[Brief]
Output the listing below in full, exactly as written.

[Raw data]
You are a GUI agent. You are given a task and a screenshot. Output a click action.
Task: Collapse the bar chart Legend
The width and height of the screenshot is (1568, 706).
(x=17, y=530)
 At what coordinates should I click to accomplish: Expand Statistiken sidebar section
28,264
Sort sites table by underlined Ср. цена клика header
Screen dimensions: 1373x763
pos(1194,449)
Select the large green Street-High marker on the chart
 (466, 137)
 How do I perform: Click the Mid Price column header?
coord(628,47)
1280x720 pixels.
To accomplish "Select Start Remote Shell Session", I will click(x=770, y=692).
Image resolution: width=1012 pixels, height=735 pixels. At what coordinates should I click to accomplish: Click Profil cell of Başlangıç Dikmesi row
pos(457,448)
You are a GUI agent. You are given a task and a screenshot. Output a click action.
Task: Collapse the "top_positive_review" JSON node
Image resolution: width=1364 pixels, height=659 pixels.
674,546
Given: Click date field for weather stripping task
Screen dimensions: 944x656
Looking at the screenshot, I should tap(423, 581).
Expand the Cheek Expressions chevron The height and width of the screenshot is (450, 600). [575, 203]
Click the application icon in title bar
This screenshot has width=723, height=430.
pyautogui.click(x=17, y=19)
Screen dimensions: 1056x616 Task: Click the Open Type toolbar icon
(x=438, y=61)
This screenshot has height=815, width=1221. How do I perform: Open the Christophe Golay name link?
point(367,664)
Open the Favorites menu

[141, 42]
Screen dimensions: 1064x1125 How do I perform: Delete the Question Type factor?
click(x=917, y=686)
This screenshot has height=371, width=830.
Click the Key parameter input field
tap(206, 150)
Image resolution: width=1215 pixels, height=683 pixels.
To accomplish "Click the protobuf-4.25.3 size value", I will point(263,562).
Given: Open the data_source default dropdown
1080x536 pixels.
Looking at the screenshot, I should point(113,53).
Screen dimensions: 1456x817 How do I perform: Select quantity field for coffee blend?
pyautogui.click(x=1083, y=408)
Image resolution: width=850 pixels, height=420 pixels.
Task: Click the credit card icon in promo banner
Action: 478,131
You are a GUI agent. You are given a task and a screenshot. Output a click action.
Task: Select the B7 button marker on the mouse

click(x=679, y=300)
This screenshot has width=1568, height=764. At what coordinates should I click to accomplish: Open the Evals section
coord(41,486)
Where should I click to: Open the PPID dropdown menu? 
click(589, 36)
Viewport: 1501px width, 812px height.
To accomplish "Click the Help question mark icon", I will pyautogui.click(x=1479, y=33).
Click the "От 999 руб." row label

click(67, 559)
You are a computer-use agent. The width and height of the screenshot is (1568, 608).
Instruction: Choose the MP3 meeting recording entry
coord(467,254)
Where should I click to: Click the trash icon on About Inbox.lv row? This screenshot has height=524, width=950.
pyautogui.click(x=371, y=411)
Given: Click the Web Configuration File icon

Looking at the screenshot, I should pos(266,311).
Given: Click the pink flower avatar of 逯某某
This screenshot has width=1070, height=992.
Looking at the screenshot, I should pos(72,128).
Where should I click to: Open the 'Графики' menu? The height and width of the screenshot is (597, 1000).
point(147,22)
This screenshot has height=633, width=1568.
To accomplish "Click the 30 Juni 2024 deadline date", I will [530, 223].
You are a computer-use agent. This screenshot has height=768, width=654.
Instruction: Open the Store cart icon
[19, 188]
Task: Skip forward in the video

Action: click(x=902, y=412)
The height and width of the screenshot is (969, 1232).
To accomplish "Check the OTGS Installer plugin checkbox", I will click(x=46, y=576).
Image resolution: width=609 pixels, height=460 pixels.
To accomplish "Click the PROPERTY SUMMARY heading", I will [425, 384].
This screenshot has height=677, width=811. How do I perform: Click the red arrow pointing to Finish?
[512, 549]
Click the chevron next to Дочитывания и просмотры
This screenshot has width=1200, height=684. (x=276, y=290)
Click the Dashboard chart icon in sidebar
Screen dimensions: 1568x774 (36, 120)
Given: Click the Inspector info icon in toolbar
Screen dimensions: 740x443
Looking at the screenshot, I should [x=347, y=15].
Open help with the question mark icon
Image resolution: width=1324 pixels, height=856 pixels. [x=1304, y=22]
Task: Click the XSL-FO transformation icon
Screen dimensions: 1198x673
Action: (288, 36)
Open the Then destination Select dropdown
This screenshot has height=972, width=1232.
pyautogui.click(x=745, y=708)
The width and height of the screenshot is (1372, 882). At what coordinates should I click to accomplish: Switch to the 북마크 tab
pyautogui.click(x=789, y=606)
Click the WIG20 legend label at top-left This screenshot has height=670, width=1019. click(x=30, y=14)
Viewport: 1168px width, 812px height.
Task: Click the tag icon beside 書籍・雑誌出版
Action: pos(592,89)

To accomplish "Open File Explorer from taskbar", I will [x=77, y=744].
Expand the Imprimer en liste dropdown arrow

[Answer below]
You are a GUI agent. You are given a task and a screenshot. Output a click action.
Task: Collapse the bar chart Legend
The width and height of the screenshot is (1568, 706).
(x=17, y=530)
 At what coordinates should I click to accomplish: Expand Statistiken sidebar section
28,264
Sort sites table by underlined Ср. цена клика header
Screen dimensions: 1373x763
pos(1194,449)
Select the large green Street-High marker on the chart
 (466, 137)
 How do I perform: Click the Mid Price column header?
coord(628,47)
1280x720 pixels.
To accomplish "Select Start Remote Shell Session", I will click(x=770, y=692).
Image resolution: width=1012 pixels, height=735 pixels. At what coordinates should I click to accomplish: Click Profil cell of Başlangıç Dikmesi row
pos(457,448)
You are a GUI agent. You are given a task and a screenshot. Output a click action.
Task: Collapse the "top_positive_review" JSON node
Image resolution: width=1364 pixels, height=659 pixels.
674,546
Given: Click date field for weather stripping task
Screen dimensions: 944x656
Looking at the screenshot, I should tap(423, 581).
Expand the Cheek Expressions chevron The height and width of the screenshot is (450, 600). [575, 203]
Click the application icon in title bar
This screenshot has width=723, height=430.
pyautogui.click(x=17, y=19)
Screen dimensions: 1056x616 Task: Click the Open Type toolbar icon
(x=438, y=61)
This screenshot has height=815, width=1221. How do I perform: Open the Christophe Golay name link?
point(367,664)
Open the Favorites menu

[141, 42]
Screen dimensions: 1064x1125 How do I perform: Delete the Question Type factor?
click(x=917, y=686)
This screenshot has height=371, width=830.
Click the Key parameter input field
tap(206, 150)
Image resolution: width=1215 pixels, height=683 pixels.
To accomplish "Click the protobuf-4.25.3 size value", I will point(263,562).
Given: Open the data_source default dropdown
1080x536 pixels.
Looking at the screenshot, I should point(113,53).
Screen dimensions: 1456x817 How do I perform: Select quantity field for coffee blend?
pyautogui.click(x=1083, y=408)
Image resolution: width=850 pixels, height=420 pixels.
Task: Click the credit card icon in promo banner
Action: 478,131
You are a GUI agent. You are given a task and a screenshot. Output a click action.
Task: Select the B7 button marker on the mouse

click(x=679, y=300)
This screenshot has width=1568, height=764. At what coordinates should I click to accomplish: Open the Evals section
coord(41,486)
Where should I click to: Open the PPID dropdown menu? 
click(589, 36)
Viewport: 1501px width, 812px height.
To accomplish "Click the Help question mark icon", I will pyautogui.click(x=1479, y=33).
Click the "От 999 руб." row label

click(67, 559)
You are a computer-use agent. The width and height of the screenshot is (1568, 608).
Instruction: Choose the MP3 meeting recording entry
coord(467,254)
Where should I click to: Click the trash icon on About Inbox.lv row? This screenshot has height=524, width=950.
pyautogui.click(x=371, y=411)
Given: Click the Web Configuration File icon

Looking at the screenshot, I should pos(266,311).
Given: Click the pink flower avatar of 逯某某
This screenshot has width=1070, height=992.
Looking at the screenshot, I should pos(72,128).
Where should I click to: Open the 'Графики' menu? The height and width of the screenshot is (597, 1000).
point(147,22)
This screenshot has height=633, width=1568.
To accomplish "Click the 30 Juni 2024 deadline date", I will [530, 223].
You are a computer-use agent. This screenshot has height=768, width=654.
Instruction: Open the Store cart icon
[19, 188]
Task: Skip forward in the video

Action: click(x=902, y=412)
The height and width of the screenshot is (969, 1232).
To accomplish "Check the OTGS Installer plugin checkbox", I will click(x=46, y=576).
Image resolution: width=609 pixels, height=460 pixels.
To accomplish "Click the PROPERTY SUMMARY heading", I will [425, 384].
This screenshot has height=677, width=811. How do I perform: Click the red arrow pointing to Finish?
[512, 549]
Click the chevron next to Дочитывания и просмотры
This screenshot has width=1200, height=684. (x=276, y=290)
Click the Dashboard chart icon in sidebar
Screen dimensions: 1568x774 (36, 120)
Given: Click the Inspector info icon in toolbar
Screen dimensions: 740x443
Looking at the screenshot, I should [x=347, y=15].
Open help with the question mark icon
Image resolution: width=1324 pixels, height=856 pixels. [x=1304, y=22]
Task: Click the XSL-FO transformation icon
Screen dimensions: 1198x673
Action: (288, 36)
Open the Then destination Select dropdown
This screenshot has height=972, width=1232.
pyautogui.click(x=745, y=708)
The width and height of the screenshot is (1372, 882). At what coordinates should I click to accomplish: Switch to the 북마크 tab
pyautogui.click(x=789, y=606)
Click the WIG20 legend label at top-left This screenshot has height=670, width=1019. click(x=30, y=14)
Viewport: 1168px width, 812px height.
Task: Click the tag icon beside 書籍・雑誌出版
Action: pos(592,89)

To accomplish "Open File Explorer from taskbar", I will [x=77, y=744].
Expand the Imprimer en liste dropdown arrow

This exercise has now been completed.